I slowly make my way to the entrance. The aroma…the atmosphere…oh my. I don’t know if there is an actual addictive substance being pushed through the air vents, but nothing says “buy all the things” like the first fresh step through those automatic (because who actually wants to take the time to use physical exertion at a moment like this?!), red double doors to happiness. You walk through, and the lights and aroma hit you like manna from heaven. In fact, there should be a Target candle scent of Starbucks coffee mixed with buttered popcorn. It has the power to turn those gray skies blue, catapult you to the other side of the fence (you know, where all that greener grass is found), and inspire you to change the world. Or at least buy all. the. things. It’s a scent that makes you want to rip walls out and add more rooms, simply to make more room for all the Hearth & Hand accessories in your basket. Which, obviously, we will revisit in a moment. But seriously, you can live your best life for hours inside the red bullseye as long as that smell is near.

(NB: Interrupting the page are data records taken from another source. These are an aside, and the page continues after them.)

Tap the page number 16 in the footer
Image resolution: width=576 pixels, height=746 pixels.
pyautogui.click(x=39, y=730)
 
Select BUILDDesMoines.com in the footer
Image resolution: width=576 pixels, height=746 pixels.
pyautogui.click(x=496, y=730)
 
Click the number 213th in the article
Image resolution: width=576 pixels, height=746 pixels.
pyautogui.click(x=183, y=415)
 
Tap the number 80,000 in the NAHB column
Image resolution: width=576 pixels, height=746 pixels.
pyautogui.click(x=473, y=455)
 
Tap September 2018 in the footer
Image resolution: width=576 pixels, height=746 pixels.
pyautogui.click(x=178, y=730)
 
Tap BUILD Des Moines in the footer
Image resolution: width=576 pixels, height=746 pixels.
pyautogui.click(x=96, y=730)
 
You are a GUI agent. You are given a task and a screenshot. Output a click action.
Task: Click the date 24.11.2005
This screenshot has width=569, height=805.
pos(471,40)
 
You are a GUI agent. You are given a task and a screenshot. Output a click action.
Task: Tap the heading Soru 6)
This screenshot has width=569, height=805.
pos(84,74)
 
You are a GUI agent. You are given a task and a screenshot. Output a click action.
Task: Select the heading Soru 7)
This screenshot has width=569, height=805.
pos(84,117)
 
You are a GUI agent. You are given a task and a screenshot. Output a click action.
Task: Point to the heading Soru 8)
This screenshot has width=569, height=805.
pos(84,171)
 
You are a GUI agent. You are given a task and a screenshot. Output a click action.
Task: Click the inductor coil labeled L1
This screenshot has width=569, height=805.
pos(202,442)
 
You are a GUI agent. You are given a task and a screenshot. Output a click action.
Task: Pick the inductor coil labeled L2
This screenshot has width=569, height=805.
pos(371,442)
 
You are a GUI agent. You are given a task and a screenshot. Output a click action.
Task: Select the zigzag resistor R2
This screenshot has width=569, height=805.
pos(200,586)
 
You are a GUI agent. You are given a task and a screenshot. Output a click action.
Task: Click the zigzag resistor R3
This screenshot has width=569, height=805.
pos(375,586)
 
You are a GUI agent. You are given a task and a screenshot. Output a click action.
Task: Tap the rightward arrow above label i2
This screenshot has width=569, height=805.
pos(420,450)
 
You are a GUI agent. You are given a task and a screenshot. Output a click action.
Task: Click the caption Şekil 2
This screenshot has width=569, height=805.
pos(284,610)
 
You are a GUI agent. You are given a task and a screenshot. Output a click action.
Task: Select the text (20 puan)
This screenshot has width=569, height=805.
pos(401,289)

And then, like a warm hug from your grandma, you are additionally greeted by the dollar bin. I can take my children into Target with smiles 100% of the time because of the dollar bin. Why? It’s multi-purposeful. It can act as a bribe for the older kids (e.g., “All well-behaved small humans may choose a $1 item at the end of this shopping trip!”). It can act as a pacifier (e.g., “Here, 19-month old. Hold this light-up squishy ball while I shop”). And it can provide you with must-haves that you didn’t know were even missing from your life.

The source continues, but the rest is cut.